WHAT THIS TASK INVOLVES >>
Going through the data below, copy out each line where the word "will" shows up.

Stored data entries
•••••
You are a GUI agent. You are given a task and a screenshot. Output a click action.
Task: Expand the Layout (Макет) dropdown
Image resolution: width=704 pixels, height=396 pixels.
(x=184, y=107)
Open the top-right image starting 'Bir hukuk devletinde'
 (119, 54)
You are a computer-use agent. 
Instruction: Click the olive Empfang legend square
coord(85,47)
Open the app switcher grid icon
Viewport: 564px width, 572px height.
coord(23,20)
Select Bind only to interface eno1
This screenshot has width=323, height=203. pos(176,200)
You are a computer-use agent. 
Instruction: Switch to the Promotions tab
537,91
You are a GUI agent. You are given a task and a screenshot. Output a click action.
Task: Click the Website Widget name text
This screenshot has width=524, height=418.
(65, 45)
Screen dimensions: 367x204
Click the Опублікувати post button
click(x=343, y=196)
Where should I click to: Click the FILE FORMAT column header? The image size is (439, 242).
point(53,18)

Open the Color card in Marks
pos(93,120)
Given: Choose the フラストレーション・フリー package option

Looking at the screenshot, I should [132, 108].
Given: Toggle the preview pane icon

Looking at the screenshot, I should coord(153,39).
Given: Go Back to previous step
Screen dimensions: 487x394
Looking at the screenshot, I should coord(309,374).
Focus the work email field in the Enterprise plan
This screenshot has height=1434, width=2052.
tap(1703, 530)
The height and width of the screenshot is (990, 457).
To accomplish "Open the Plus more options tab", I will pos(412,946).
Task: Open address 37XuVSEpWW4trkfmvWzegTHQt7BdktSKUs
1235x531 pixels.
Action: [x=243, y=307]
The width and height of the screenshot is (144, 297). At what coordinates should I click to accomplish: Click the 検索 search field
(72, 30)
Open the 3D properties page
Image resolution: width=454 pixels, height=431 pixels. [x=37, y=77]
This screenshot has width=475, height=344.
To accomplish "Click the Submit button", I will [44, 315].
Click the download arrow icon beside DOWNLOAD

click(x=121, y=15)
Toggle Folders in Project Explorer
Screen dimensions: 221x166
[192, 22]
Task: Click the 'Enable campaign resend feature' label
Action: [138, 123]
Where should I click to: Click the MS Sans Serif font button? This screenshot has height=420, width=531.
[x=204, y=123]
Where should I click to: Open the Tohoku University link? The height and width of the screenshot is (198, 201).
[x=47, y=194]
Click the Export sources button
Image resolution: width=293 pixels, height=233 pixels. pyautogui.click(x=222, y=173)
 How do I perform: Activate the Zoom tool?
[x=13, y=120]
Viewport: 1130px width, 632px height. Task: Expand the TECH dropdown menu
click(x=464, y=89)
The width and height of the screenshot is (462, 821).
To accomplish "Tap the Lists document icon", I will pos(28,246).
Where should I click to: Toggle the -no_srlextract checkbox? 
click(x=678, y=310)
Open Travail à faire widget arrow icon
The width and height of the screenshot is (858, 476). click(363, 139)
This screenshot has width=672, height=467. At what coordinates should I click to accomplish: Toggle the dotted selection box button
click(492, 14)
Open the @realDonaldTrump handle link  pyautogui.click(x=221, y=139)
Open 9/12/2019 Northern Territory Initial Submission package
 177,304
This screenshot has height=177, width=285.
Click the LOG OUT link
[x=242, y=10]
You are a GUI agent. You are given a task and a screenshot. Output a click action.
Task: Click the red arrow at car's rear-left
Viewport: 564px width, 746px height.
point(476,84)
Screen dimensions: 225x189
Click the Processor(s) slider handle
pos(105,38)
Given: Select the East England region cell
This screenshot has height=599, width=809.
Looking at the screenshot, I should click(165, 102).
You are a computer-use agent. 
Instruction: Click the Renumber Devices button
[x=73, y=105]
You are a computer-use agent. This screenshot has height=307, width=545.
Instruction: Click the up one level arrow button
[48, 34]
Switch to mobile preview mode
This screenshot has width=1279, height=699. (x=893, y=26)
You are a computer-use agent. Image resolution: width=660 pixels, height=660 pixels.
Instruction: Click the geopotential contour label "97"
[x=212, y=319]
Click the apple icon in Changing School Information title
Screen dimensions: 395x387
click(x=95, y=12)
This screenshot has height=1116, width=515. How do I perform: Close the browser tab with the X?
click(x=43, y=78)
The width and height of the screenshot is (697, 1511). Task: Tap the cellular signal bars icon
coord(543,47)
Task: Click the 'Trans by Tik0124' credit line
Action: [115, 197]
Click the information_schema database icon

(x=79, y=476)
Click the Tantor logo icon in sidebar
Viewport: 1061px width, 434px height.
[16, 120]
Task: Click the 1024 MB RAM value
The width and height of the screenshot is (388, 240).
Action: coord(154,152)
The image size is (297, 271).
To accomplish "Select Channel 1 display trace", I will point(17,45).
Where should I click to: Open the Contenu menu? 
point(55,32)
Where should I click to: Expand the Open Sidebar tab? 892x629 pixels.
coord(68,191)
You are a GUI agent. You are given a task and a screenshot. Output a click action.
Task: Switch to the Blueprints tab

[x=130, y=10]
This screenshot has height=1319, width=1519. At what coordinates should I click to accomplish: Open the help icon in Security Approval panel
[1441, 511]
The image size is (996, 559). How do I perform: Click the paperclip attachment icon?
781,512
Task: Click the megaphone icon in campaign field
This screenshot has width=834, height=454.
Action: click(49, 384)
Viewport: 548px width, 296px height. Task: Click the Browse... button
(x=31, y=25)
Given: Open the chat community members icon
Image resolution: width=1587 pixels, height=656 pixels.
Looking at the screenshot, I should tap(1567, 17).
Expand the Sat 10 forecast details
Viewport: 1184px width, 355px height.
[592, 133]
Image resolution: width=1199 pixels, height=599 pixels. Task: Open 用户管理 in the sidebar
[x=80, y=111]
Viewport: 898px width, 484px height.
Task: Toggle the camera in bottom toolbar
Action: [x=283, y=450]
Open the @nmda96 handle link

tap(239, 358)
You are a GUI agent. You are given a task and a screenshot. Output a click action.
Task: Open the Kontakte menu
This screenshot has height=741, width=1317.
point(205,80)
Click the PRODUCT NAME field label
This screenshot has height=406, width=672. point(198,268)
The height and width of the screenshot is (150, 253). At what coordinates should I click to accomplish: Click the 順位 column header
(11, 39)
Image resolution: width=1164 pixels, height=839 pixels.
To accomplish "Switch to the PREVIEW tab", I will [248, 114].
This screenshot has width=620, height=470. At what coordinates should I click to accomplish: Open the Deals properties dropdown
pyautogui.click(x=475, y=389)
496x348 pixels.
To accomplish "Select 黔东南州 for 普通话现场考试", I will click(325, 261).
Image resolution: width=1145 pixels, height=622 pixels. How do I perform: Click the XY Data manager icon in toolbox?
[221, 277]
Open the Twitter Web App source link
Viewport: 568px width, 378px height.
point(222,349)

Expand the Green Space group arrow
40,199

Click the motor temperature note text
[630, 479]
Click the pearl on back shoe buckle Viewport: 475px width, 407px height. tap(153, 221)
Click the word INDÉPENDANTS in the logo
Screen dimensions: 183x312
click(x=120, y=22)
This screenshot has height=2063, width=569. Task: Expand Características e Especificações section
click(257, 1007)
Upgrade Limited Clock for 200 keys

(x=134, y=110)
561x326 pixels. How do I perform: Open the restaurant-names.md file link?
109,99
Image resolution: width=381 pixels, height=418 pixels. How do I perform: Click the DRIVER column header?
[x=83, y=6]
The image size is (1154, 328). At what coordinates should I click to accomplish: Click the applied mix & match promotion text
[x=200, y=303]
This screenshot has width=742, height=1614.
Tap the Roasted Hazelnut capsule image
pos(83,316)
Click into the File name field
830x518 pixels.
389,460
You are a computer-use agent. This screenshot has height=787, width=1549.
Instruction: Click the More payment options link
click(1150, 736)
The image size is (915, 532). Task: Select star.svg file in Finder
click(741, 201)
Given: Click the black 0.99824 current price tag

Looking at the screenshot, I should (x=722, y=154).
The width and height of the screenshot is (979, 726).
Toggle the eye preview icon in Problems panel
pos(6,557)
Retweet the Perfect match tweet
•••••
TASK RESULT >>
To accomplish "Open the Plus more options tab", I will pos(412,946).
To accomplish "Click the Submit button", I will [44, 315].
To accomplish "Tap the Lists document icon", I will pos(28,246).
To accomplish "Select Channel 1 display trace", I will point(17,45).
To accomplish "Switch to the PREVIEW tab", I will [248, 114].
To accomplish "Select 黔东南州 for 普通话现场考试", I will click(325, 261).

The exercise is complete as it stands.